Consider this example that uses Wget:

$ wget http://www.example.com/page

Resolving www.example.com...
Connecting to www.example.com:80... connected.
HTTP request sent, awaiting response... 404 Not Found
2010-01-19 05:37:11 ERROR 404: Not Found. 

Many analysts assume that the malicious web page is gone when they see this. However, consider the same connection made with Curl:

$ curl http://www.example.com/page

<HTML>
<HEAD><TITLE>404 Not Found</TITLE></HEAD>
<BODY>
<H2>404 Not Found</H2>
<SCRIPT>
document.write("Hi there, bear!");
</SCRIPT>

<P>The requested URL was not found on this server.</P>
</BODY>
</HTML>

Now you can see that the error page is an HTML document that has JavaScript embedded in it. In this example, the script simply prints a friendly greeting; however, it could have been malicious. The victim's browser would render the page and execute the script that could implement an attack.

·····

Write what comes next in the text about Wget and Curl, starting after its final sentence. The data that follows is separate material and has no connection to the text about Wget and Curl.

- Given entries
·····

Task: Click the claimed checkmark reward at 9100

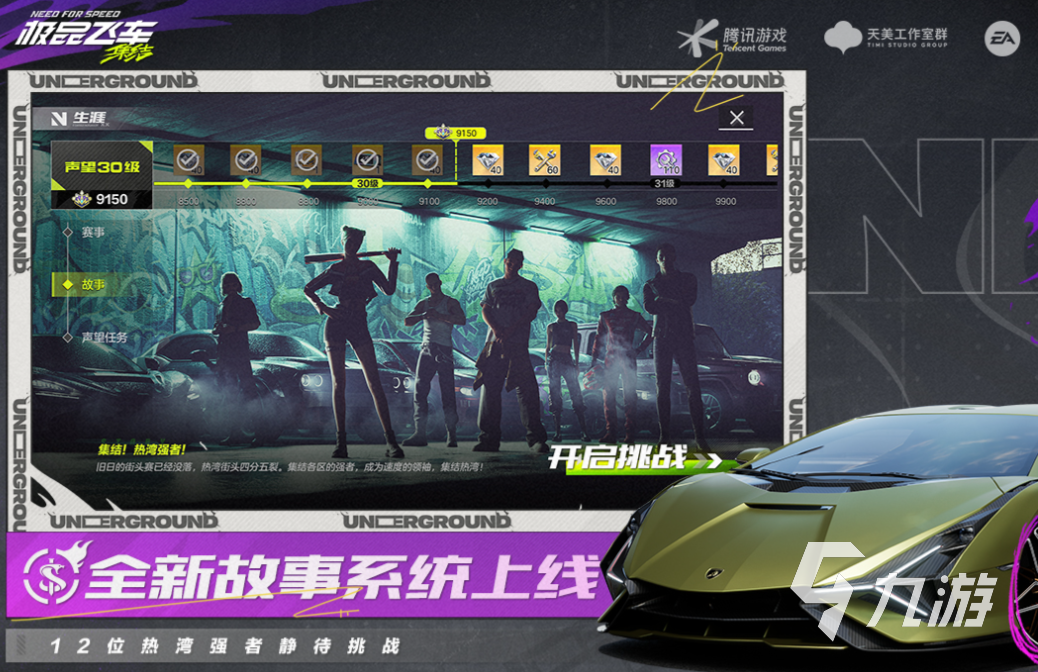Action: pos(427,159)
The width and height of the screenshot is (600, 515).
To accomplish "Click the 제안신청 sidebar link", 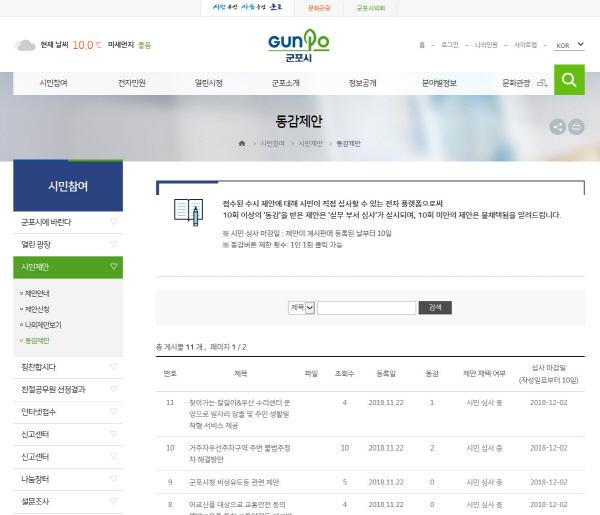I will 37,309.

·····

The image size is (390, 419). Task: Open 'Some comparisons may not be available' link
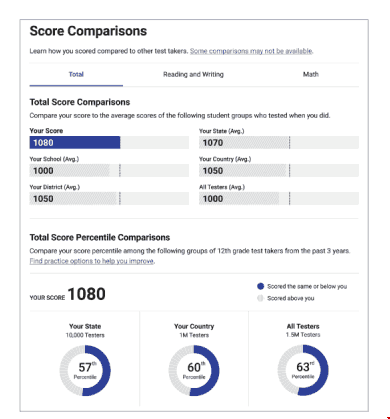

·····

- Answer to this problem
Another useful feature of Curl is its ability to save headers that the remote web server supplied when responding to the HTTP request. This is useful because JavaScript obfuscation techniques make use of information about the page and its context, such as its last-modified time. Saving the headers allows the analyst to use this information when/if it becomes necessary. Use the "-D" parameter to specify the filename where the headers should be saved:

$ curl http://www.example.com/page -D headers.txt

<HTML>
<HEAD><TITLE>404 Not Found</TITLE></HEAD>
...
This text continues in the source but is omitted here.